Glancing over his left shoulder, he discovers that the front door is opening on its own. For a frozen moment, he stands straight and stiff inside the vestibule, staring at the suddenly open door.
Is he somehow responsible for leaving it open?
He approaches the door with right hand extended, grabs hold of the damp brass knob, pushes it closed, locks the closer, attaches the safety chain. The door now secured, he decides to throw on a rain slicker and a hat, make a check on every bit of the home’s exterior. Starting at the dock and the tied-off motorboat, he’ll work his way up the back lawn, make a check on every ground level window, every door of the three-thousand square foot home.
Just to be goddamned sure that me——the head-case of Lake George——does not make a crucial mistake at the expense of my family’s safety . . .
It’s a mission he would start on sooner than later if only Rosie does not step into the living room and scream.
Assembly Point Peninsula
Thursday, 9:23 P.M.
His name was Charlie.
He was one of Rosie’s beloved babies.
A Betta fish, Charlie was born a kind of decorative blue, feathery aquatic creature. The reason for Rosie’s sudden shriek is that she’s discovered the now suddenly deceased fish atop the coffee table where it looks to have drowned in its own air—drowned after its translucent vase of fresh lake water was somehow tipped over.
. . . by accident when I walked into the coffee table to relight the wedding candle?
For what seems forever, Rosie and Jude do not exchange a word. Instead, he tries to play the good husband by crossing over the living room floor, taking her into his arms, holding her tight.
“It’s alright baby,” he whispers. But everything is all wrong. Not only are things getting weird, he’s also sensing an unbearable guilt pressing down upon his shoulders.

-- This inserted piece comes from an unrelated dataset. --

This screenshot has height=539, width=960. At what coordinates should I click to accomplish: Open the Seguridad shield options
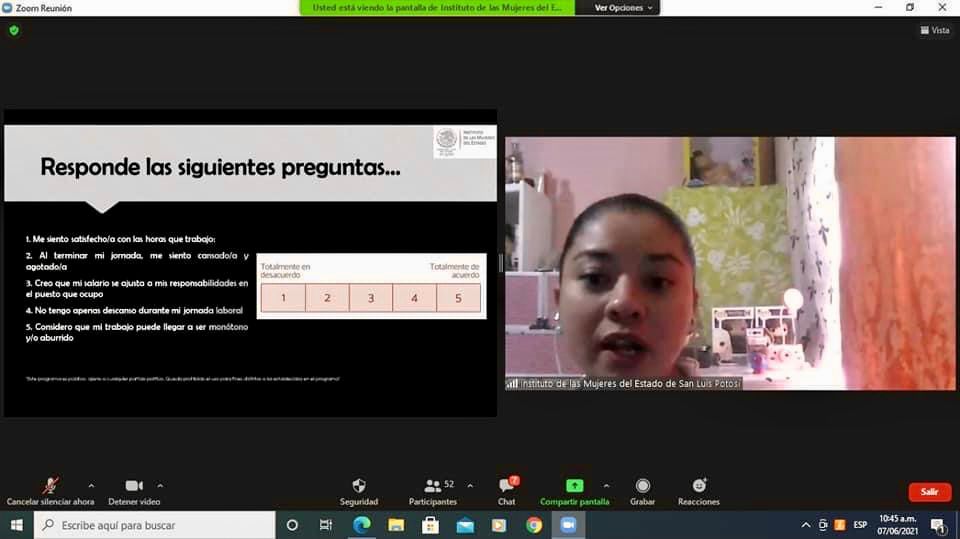[358, 487]
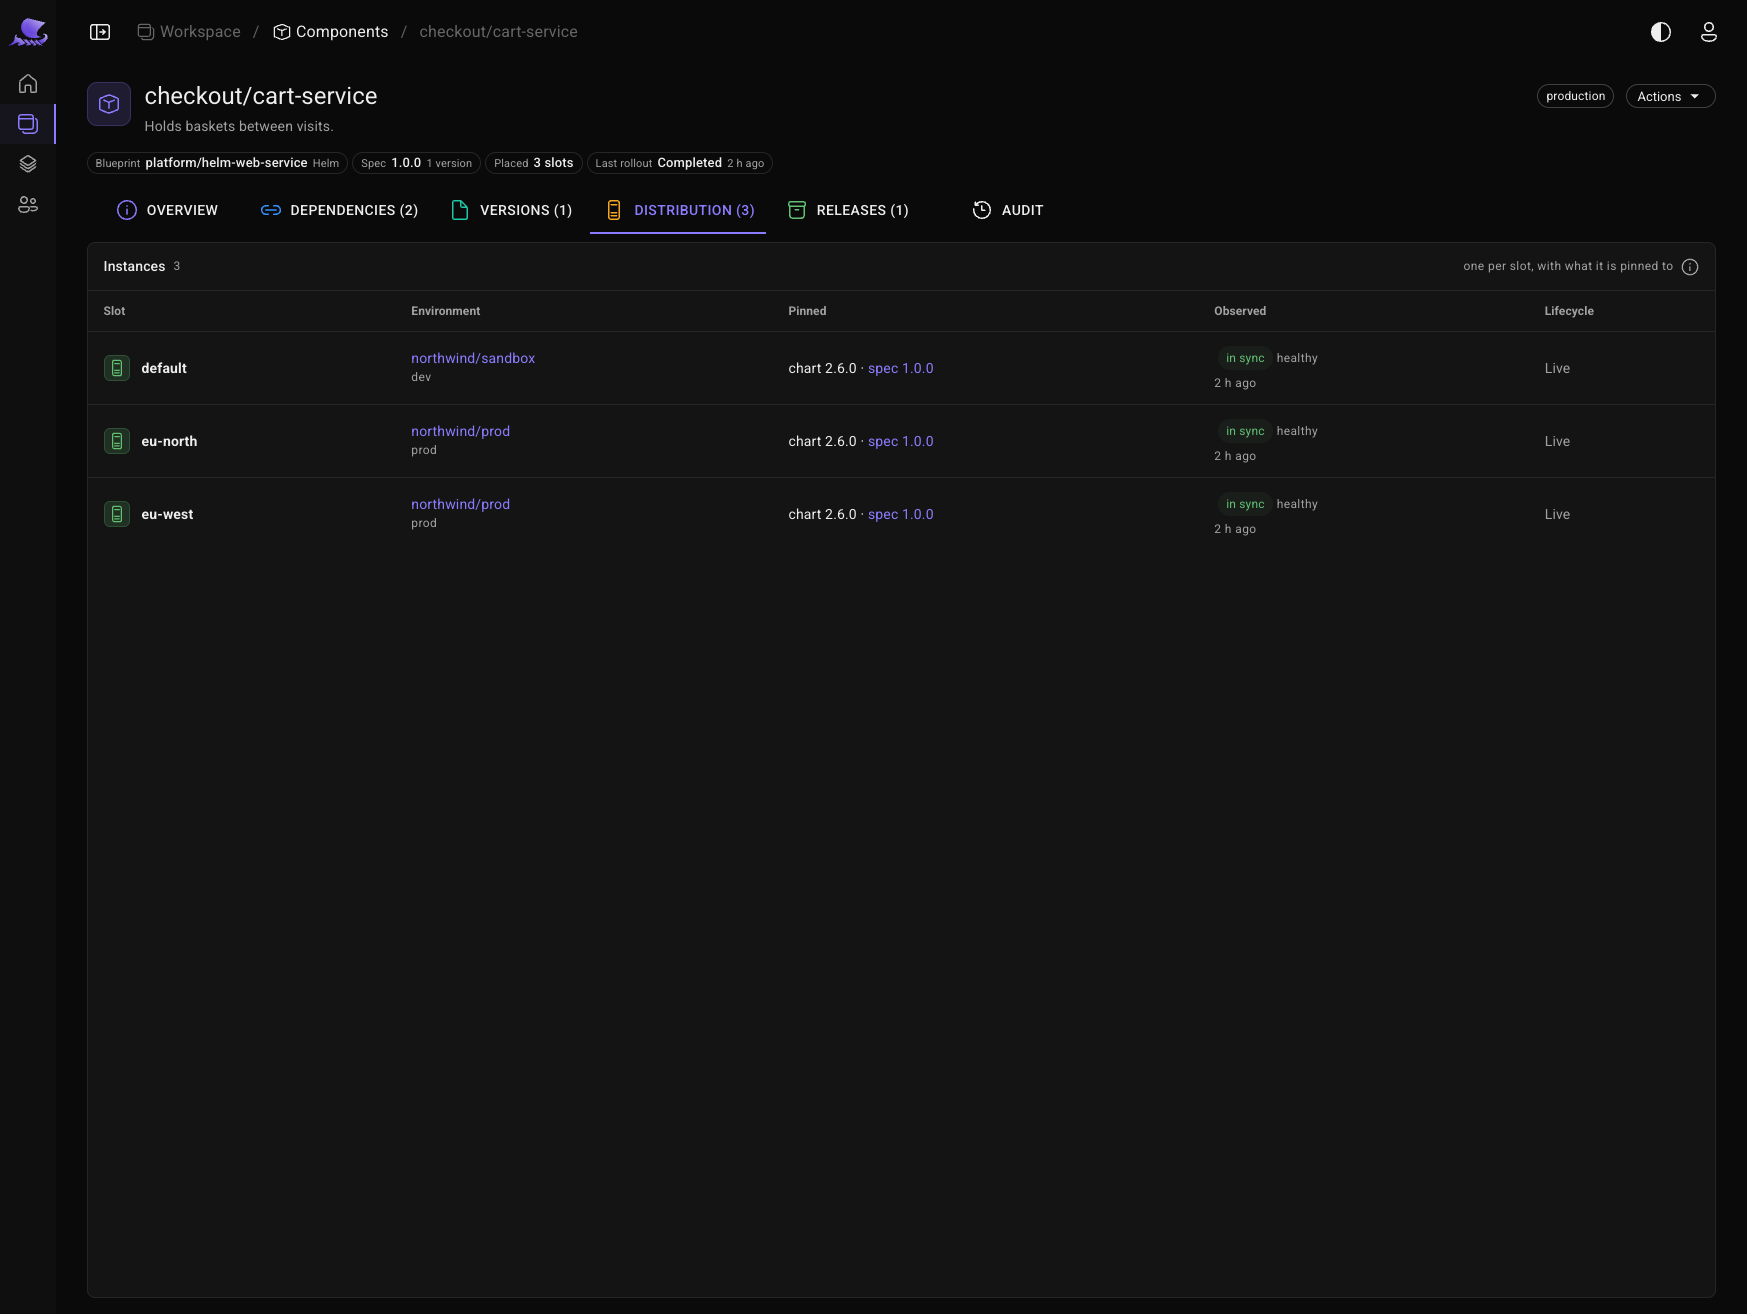Expand the Actions dropdown
Image resolution: width=1747 pixels, height=1314 pixels.
pyautogui.click(x=1670, y=96)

Releasing Rosie, he makes his way into the kitchen, gathers a fistful of paper towels off the roller above the sink. Back in the dim living room, he lays some of the towels out flat onto the surface of the coffee table and the water that has pooled there. He wraps up Charlie in what is left over of the paper towels. Standi
ng straight, he can feel the dead fish’s feather-lightness through the damp paper.

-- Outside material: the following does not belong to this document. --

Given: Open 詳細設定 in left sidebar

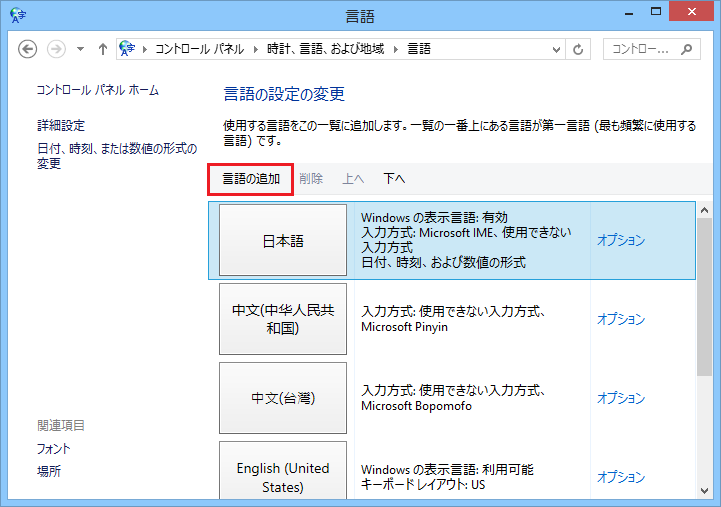Looking at the screenshot, I should click(x=61, y=126).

As this is happening, Rosie sits herself down on the edge of the stone fireplace ledge that extends the entire length of the far wall. Knees pressed together, she plants elbows squarely atop her thighs, buries her face in her hands.

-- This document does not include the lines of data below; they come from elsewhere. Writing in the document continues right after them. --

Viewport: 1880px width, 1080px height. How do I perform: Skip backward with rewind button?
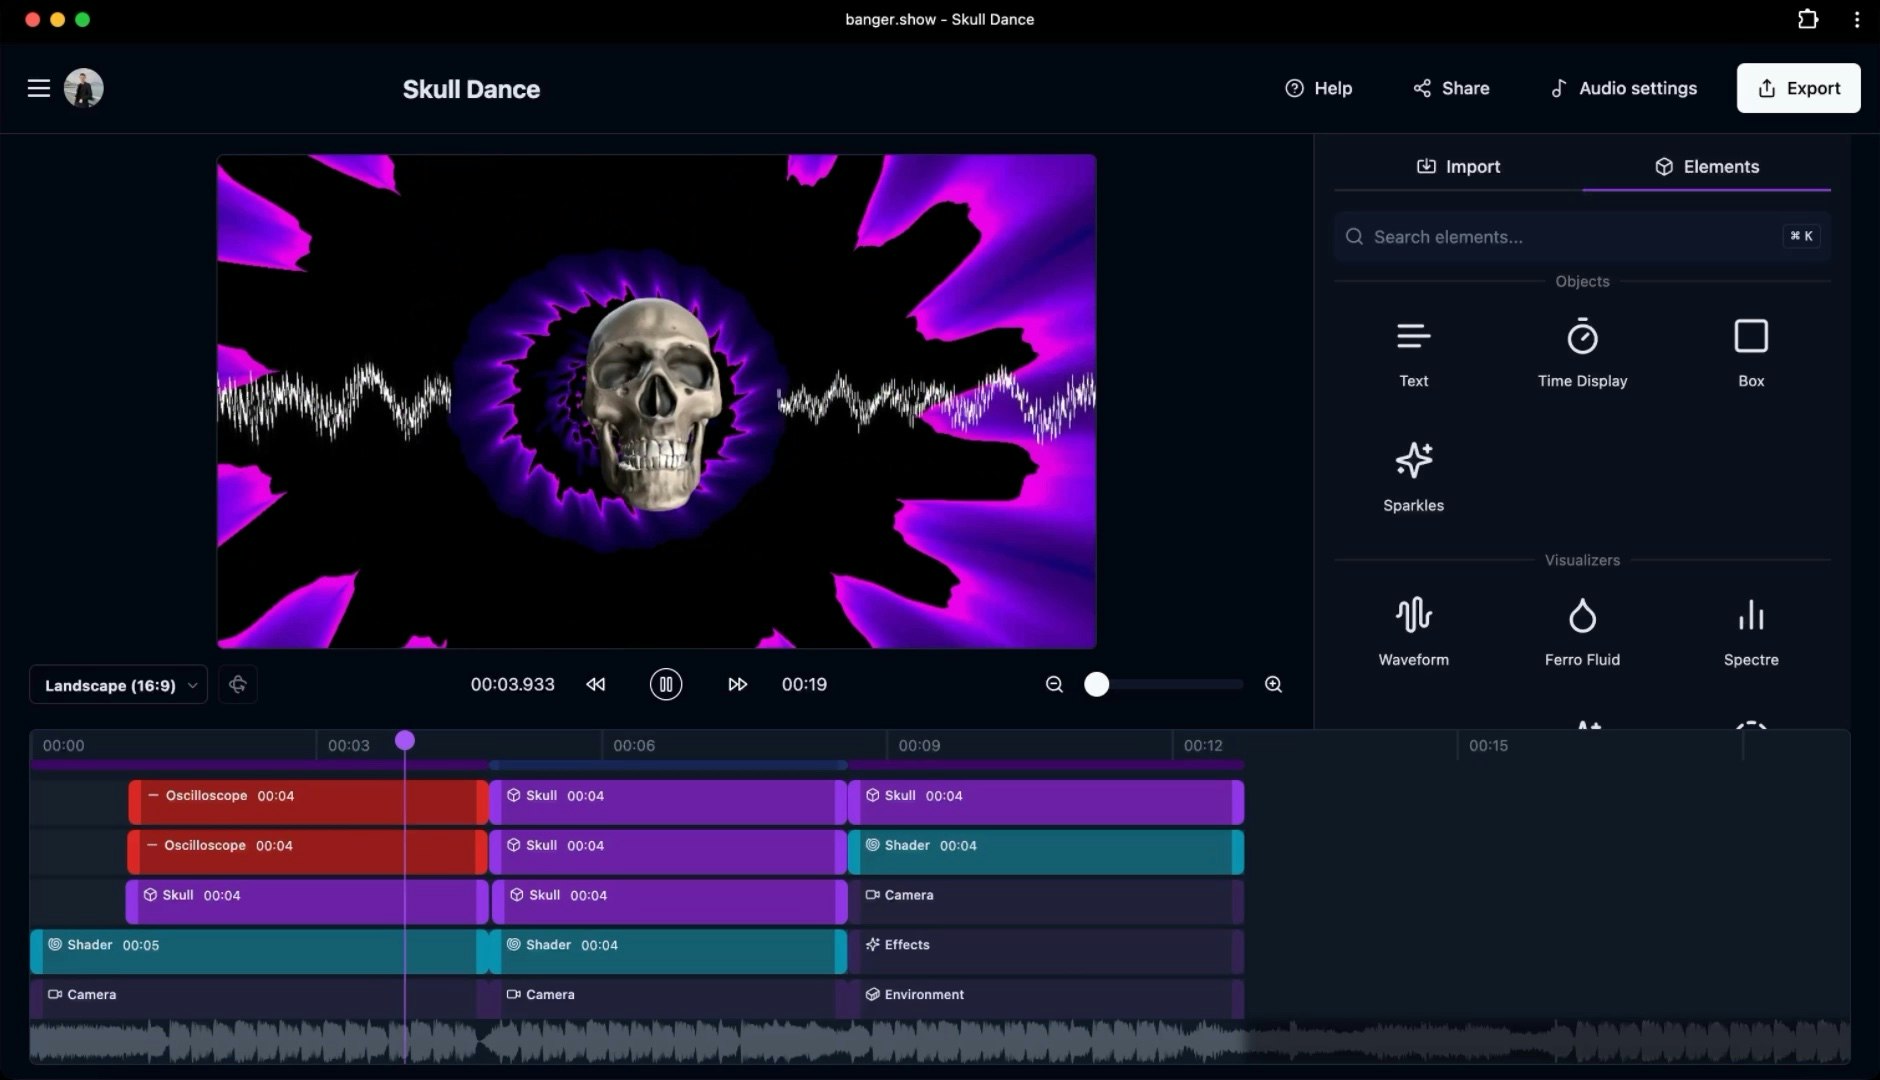pos(596,685)
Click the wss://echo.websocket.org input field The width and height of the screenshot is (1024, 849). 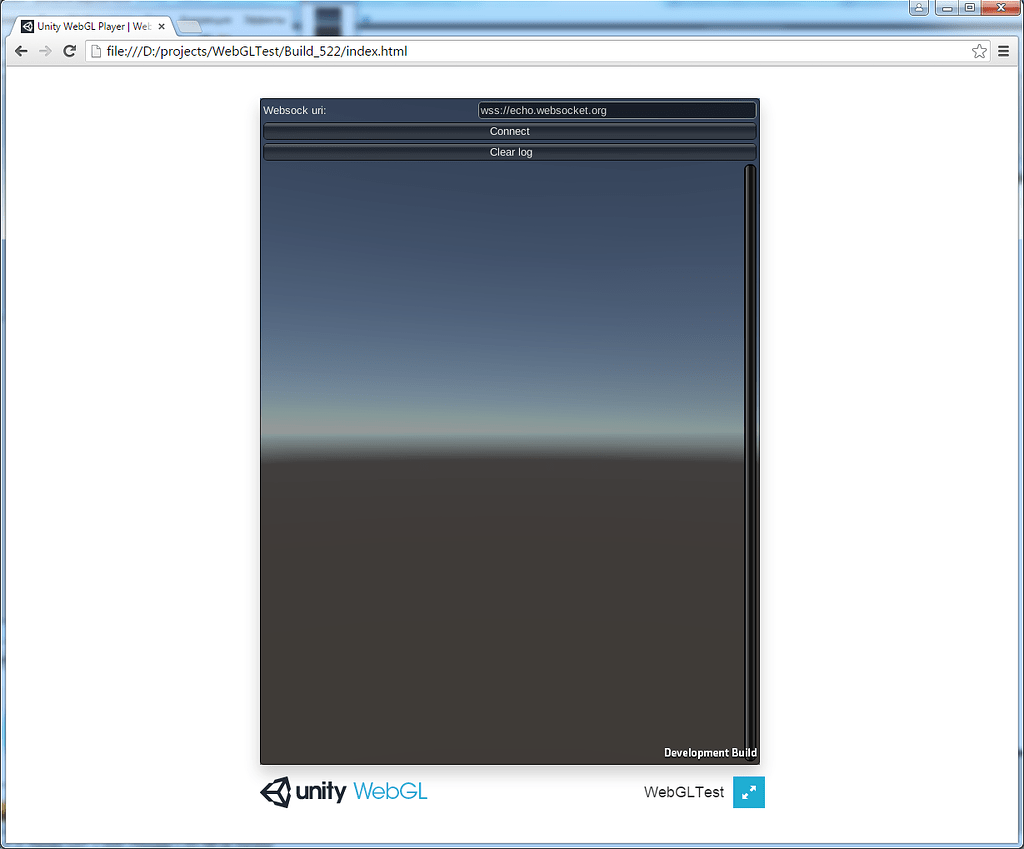coord(616,110)
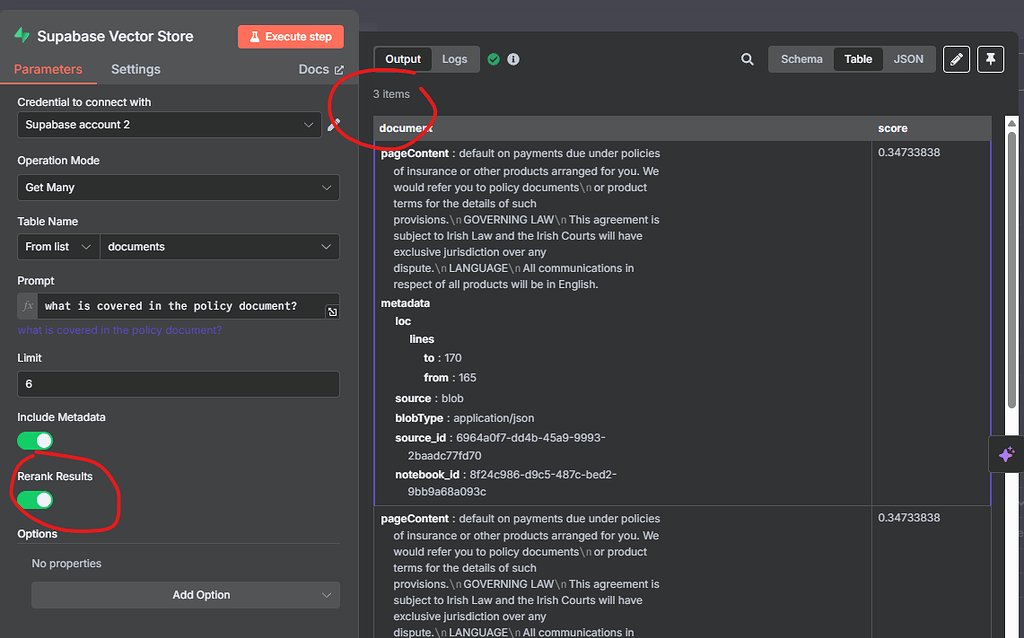Select the JSON view tab
The image size is (1024, 638).
coord(908,59)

“Poor Charlie,” she utters through trembling fingers. “My poor baby.”
Jude holds the fish in the palm of his hand. He stares at his wife, feels the pain of the word “baby” inside his sternum. For Rosie, her pets, no matter how small, are just as cherished as Jack, as the little baby girl growing inside her belly.
Not quite knowing how to console his wife, Jude makes his way over to the half bath off the kitchen. He’s going to take care of the fish situation as quickly and painlessly as possible. But just as he’s about to dump the shrouded fish into the toilet, he makes out footsteps slapping their way from the living room, through the dining room and into the kitchen.
Rosie sticks her head into the open bathroom door.
“What do you think you’re doing?” she snaps.
An electric shock jolts Jude’s heart.
“We have to dispose of it,” he calmly points out, eyes peering not at his wife, but through the narrow window onto the rain and the night.
After a silent time, Jude turns to see her standing in the open doorway, left shoulder leaning against the wood jamb, naked arms folded tight over her chest. In the near total darkness of the narrow half bathroom, he can make out only a portion of her distraught face, long smooth hair veiling much of it. She has no more words for him. But her silence screams for understanding.
Trapped between the walls of that small room, the dead feather-light fish held in the palm of his hand, what Jude realizes is this: there is something Rosie needs for Charlie. Knowing now what is expected of him, he wraps the fish back up in the damp paper towel, carries it back out into the candlelit kitchen.